Cranberry Walnut Scones & Cheddar Scones

AUTHOR
Lenora Decker
DIFFICULTY
very easy
RATING
4 4
COOK TIME
60 mins
TOTAL TIME
60 mins

Ingredients

Servings: 16
  • 200 g Buttermilk
  • 2 Eggs (Gr. M)
  • 500 g + some flour
  • 4 TSP Baking Powder
  • 1 package (5 g) Baking soda
  • 7-10 Tbsp Sugar
  • 7-10 Tbsp Salt
  • 250 g cold butter
  • 100 g Walnut kernels
  • 100 g dried cranberries
  • 150 g Cheddar cheese (piece)
  • 5 Stem(s) Sage
  • baking paper

Directions

  1. 1

    For the dough, whisk buttermilk and eggs. Mix 500 g flour, baking powder, baking soda, 4 tablespoons sugar and 1⁄2 teaspoon salt. Add butter in pieces to the flour. Knead with your fingertips to a crumbly dough.

  2. 2

    Stir in the buttermilk and egg mixture briefly. Halve the dough. Preheat oven (electric cooker: 200 °C/circulating air: 175 °C/gas: see manufacturer).
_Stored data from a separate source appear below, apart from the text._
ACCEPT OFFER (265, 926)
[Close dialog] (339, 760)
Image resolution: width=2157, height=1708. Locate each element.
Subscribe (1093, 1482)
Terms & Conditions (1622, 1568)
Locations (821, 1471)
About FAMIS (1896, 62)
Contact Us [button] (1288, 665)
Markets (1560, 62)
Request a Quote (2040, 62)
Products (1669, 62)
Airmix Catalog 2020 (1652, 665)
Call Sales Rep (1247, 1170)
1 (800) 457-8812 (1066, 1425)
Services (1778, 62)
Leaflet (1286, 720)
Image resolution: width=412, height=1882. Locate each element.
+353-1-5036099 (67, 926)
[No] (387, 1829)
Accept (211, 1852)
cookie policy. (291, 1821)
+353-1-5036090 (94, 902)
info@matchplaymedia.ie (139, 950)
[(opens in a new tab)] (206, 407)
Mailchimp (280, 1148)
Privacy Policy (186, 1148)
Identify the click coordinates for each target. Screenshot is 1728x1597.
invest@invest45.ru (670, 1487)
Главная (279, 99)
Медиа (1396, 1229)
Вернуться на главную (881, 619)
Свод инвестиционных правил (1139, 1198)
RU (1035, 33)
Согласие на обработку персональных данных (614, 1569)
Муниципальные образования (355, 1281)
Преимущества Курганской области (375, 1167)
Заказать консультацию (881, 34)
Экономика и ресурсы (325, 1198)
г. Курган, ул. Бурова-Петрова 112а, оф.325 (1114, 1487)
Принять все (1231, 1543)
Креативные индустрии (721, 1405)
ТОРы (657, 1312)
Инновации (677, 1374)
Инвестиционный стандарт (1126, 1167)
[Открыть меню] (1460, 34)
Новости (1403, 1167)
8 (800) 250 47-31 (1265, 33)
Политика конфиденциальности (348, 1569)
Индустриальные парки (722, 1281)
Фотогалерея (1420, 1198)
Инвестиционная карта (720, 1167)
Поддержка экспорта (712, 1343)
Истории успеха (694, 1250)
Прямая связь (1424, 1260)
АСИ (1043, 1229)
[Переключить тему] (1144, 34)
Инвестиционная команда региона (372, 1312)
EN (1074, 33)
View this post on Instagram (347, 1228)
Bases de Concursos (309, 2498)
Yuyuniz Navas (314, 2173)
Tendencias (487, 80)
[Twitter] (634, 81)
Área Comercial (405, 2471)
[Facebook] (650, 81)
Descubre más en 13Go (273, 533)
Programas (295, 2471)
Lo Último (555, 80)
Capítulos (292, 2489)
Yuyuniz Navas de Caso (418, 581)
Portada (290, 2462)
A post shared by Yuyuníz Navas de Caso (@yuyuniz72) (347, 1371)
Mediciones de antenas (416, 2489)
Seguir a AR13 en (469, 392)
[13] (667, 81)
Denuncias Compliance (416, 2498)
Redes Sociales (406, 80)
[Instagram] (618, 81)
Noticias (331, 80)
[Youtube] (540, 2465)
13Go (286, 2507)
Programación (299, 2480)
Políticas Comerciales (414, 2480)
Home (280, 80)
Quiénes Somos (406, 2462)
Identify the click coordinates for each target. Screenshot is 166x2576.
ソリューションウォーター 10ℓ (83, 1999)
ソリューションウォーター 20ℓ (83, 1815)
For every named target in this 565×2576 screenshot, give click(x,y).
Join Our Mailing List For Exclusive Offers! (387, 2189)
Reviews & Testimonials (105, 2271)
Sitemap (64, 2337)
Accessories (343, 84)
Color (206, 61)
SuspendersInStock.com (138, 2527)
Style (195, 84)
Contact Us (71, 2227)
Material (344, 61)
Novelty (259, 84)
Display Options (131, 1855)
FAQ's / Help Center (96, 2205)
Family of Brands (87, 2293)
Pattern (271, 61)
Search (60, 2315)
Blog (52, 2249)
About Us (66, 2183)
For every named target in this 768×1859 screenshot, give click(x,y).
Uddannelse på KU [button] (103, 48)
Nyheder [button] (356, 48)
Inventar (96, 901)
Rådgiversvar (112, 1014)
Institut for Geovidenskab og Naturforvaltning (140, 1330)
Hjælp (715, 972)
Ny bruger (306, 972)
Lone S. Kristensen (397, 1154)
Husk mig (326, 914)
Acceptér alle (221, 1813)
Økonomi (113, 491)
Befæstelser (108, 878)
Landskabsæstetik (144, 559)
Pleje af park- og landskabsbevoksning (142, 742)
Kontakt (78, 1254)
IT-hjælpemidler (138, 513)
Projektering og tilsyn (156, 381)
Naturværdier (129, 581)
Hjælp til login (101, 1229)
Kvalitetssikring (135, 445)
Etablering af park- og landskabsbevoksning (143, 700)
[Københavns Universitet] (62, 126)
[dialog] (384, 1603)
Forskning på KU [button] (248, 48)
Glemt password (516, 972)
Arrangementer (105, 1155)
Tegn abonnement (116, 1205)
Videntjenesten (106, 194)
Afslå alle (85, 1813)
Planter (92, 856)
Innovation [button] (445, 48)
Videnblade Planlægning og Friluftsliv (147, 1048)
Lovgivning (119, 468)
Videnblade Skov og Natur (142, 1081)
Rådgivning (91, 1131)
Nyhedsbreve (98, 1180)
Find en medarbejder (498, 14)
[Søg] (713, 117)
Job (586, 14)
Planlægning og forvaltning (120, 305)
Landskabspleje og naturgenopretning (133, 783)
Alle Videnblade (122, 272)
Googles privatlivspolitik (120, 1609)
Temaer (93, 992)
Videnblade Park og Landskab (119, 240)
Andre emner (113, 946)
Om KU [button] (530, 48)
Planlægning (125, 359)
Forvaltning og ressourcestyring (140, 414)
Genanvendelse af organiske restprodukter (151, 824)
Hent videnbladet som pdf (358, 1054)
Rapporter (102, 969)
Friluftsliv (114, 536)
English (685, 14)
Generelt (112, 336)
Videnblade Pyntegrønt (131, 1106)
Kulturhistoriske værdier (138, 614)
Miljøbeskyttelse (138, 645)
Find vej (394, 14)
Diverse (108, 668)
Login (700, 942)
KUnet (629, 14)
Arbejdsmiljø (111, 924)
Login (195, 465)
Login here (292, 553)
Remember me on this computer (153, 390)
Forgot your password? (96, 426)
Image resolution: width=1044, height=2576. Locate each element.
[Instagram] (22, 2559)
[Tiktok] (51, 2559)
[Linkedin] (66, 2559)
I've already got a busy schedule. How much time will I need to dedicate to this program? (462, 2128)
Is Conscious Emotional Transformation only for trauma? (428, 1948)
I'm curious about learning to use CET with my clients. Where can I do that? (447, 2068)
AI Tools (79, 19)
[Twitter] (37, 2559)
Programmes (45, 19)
Line two trays with baking paper.

  3. 3

    For the sweet scones, chop the nuts and cranberries coarsely and mix into one half of the dough. On a floured work surface, flatten evenly to a height of a good 1 1⁄2 cm and cut out approx. 16 scones with a round cookie cutter (approx. 6 cm Ø).

  4. 4

    Place on a baking tray and bake in a hot oven for about 15 minutes. Remove from the oven and allow to cool slightly.

  5. 5

    For the hearty scones, grate the cheese coarsely in the meantime. Wash sage, shake dry, pluck off leaves and chop coarsely. Mix cheese and sage into the other half of the dough, approx. 2⁄3 Form into a ball, press or roll out into a circle (approx. 18 cm Ø) on a floured work surface and cut into 16 cake pieces.

  6. 6

    Place on a baking tray, sprinkle with the rest of sage and cheese and bake in a hot oven for about 15 minutes. Take out, let cool down a little. Tastes best lukewarm.